On mean mothers

The other day I saw (read?) someone on social media being critical of mothers who have maids to help with their children. In this particular opinion, mothers with maids are abandoning them to cruel and wicked people whose primary desire, beneath their obedience, is to harm their charges. And that makes you a bad mother, because evidently you don’t care about your children enough to make the effort to raise them sans help.
Bad Mother. Those two words are the meanest anyone can ever say to a woman with children, because they cut to the quick of every mother’s basic fear: that they aren’t doing enough. That somehow, they are falling short of some chimerical standard of excellence everyone else seems to be achieving, and their children are suffering for it. I know of no father who has ever tortured himself like this—a combination of male self-confidence and the complete lack of pressure society puts on men to be involved in child-rearing, but that’s another column. But I can guarantee you that every woman who has got a child to look after is thinking “I’m not good enough” at least once every day.
This stems from that annoying combination of stereotypical gender roles and women competing with other women (which is the life goal of patriarchies, because that way the women are so busy trying to one-up each other they don’t notice they are cutting off their noses to spite their faces). Mothers are supposed to be eternally nice, forever self-sacrificing, perpetually giving. First they give you a body from their own. Then they basically forget sleep, bathroom privacy and the hope of ever finishing anything yummy without having to share for the rest of their lives. Is it really necessary to expect them to enjoy every single second of that? No matter how potent your estrogen, when you’re exhausted, unwashed and underslept and the child won’t stop whatever annoying thing it is doing, it is perfectly normal to want to run out into your street and keep going until you reach your own mother’s house (oh, irony) or someone selling ice cream. Motherhood is joyous but it is also hard, and nobody understands that like another mum. Or so you’d think.

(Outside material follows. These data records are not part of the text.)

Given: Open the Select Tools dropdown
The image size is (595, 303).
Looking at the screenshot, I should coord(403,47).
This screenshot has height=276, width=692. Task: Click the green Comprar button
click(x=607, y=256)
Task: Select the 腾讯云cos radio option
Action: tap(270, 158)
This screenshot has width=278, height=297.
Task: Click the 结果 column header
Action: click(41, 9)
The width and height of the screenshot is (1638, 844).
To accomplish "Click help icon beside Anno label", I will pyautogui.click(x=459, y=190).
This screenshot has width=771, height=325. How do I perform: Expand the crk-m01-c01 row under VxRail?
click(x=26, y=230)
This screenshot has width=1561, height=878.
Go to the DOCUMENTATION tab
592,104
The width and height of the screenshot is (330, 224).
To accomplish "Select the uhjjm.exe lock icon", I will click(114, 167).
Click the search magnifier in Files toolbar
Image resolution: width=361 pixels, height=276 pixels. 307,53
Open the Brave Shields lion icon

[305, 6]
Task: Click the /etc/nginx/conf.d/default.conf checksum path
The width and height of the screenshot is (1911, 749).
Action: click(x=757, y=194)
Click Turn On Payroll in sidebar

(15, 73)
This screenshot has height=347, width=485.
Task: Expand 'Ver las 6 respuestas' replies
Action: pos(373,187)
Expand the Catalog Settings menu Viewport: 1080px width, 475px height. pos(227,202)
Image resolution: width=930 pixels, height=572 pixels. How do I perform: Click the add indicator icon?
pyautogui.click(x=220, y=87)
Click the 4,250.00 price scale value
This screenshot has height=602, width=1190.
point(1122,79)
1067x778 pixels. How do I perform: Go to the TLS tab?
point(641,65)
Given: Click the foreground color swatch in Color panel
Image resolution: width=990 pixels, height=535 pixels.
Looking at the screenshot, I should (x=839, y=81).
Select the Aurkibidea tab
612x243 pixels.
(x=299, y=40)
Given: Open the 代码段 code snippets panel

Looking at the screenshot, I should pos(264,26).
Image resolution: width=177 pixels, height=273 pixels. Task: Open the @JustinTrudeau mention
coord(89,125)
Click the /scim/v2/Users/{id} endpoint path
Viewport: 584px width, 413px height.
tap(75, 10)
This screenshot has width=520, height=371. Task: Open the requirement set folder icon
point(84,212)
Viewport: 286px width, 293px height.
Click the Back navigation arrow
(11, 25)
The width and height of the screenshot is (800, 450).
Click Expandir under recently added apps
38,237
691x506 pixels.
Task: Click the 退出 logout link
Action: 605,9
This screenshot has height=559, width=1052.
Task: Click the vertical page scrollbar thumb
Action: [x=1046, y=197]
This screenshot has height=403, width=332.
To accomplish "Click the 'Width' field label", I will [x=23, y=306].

That’s where the damage happens. Because motherhood is hard, but variably. Some women have easy pregnancies, some throw up for nine months. Some give birth without pain medication, some women are drugged to the eyeballs, and yet more have Caesarians anyway. Some women are able to nurse their babies without thinking twice about it, some struggle and some can’t do it at all. Childbirth and child-rearing is still the great unknown and everyone is fumbling along trying to figure it out, and that is why it isn’t okay to sweepingly dismiss the choices some mothers make just because you did it differently. Society had already been doing this forever. You aren’t a real mother if you had an elective C-section because you didn’t give birth ‘properly’. Even now it’s phrased ‘normal’ birth versus ‘operation’. What’s abnormal about a caesarian? If you go the ‘natural’ way it isn’t much better, because then there’s the question of epidural or not. You made a perfect baby and then got it out of your body safely, and instead of being showered with applause and presents people are judging you for not following some magical ‘correct’ procedure. That’s how society works, and moms fall into the judgment trap mostly because it’s so easy to. Often it’s because nobody else is patting you on the back for the intense effort you are putting in every day to make sure your children turn out decently (because when they don’t that’s your fault too).
So when the without-maid mothers start getting pious about the ones with maids, and the breastfeeders judge the formula mums and the McDonalds moms make fun of the organic apple moms, let’s remember that we’re all in this together. At the end of the day it’s about making choices about how best to raise your family, inside your particular circumstances and belief systems. It’s also about appreciating the mothers around you, because very few people ever stop to acknowledge mothers and tell them they did well. Thanks to the all-mothers-love-being-one stereotype everyone shrugs and moves on, because what’s the big deal? All mothers do it. And that’s why nobody says ‘hey, good job’ to them, or ‘you’re a good mother’ or even ‘you have an excellent child’. It is incredibly lonely and demoralizing to never be praised for something you’re putting so much into, and when you’re up all night nursing a hungry baby it’s very, very easy to think uncharitably of the formula-feeding mothers with maids who get eight hours at night. Or when you see the moms who fit right back into their skinny clothes while you’re still wearing your maternity jeans and feeling miserable, because nobody thinks of telling moms ‘you’re still beautiful’, or ‘you’re very brave’. I have been a mother for six years now, and at the end of each visit our pediatrician smiles and tells me I’m a good mother, and that I’m doing a good job. Some days I believe it, and some days I don’t, but on those days it means the world to hear the words. So hey, mamas. Good job.

The writer is a feminist based in Lahore.